### TASK DATA
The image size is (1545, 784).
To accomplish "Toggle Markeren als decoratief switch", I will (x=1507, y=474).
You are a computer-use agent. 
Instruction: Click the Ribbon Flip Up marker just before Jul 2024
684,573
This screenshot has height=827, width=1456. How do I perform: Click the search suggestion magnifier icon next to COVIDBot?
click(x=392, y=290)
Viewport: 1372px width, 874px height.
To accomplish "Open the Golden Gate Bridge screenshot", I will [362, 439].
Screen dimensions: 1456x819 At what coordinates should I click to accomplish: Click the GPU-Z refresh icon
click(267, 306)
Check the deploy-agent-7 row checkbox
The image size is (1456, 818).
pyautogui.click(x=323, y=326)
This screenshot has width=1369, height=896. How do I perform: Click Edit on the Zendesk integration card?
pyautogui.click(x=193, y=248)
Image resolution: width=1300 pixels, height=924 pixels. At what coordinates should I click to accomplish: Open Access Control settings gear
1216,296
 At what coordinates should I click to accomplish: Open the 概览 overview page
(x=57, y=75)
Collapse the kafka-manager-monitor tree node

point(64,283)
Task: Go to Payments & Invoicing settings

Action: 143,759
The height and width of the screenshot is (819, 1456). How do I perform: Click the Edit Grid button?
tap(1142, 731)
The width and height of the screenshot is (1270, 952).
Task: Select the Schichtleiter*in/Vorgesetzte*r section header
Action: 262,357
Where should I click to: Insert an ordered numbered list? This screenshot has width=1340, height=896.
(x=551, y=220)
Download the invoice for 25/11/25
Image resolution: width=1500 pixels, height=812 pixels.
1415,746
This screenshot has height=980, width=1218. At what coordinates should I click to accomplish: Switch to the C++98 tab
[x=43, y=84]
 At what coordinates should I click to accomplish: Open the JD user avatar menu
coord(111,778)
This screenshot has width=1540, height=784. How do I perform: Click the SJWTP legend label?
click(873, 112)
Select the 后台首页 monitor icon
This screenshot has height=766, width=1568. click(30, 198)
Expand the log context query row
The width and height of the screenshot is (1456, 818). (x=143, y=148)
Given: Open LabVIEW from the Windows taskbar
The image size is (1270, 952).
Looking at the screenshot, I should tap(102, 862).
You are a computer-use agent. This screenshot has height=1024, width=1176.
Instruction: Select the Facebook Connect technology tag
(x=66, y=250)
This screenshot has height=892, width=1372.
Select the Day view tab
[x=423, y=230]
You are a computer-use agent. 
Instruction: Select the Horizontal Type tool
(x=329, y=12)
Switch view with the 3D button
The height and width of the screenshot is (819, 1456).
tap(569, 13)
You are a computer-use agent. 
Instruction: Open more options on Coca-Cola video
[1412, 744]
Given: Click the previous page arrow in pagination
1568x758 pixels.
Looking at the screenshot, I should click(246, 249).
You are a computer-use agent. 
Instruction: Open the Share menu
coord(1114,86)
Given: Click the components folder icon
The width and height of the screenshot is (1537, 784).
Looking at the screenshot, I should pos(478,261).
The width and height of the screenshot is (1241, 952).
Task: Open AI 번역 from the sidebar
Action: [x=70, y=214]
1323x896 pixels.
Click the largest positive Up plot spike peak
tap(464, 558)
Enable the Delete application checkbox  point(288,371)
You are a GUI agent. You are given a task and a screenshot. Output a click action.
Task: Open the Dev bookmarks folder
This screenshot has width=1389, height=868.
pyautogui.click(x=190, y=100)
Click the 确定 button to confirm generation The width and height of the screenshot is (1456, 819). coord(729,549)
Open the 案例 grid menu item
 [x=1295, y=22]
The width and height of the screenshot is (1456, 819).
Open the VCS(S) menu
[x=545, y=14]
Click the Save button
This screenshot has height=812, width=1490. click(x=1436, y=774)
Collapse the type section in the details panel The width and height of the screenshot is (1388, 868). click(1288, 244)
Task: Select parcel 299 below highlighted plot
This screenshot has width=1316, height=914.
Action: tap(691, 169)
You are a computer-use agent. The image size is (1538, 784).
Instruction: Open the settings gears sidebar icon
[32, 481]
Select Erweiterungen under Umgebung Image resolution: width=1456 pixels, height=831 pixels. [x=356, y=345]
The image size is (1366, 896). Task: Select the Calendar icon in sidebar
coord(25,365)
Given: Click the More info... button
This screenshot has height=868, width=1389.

### YOUR TASK
Look through the listing, and copy each line that contains the word "checkbox".

### TASK SOLUTION
Check the deploy-agent-7 row checkbox
Enable the Delete application checkbox  point(288,371)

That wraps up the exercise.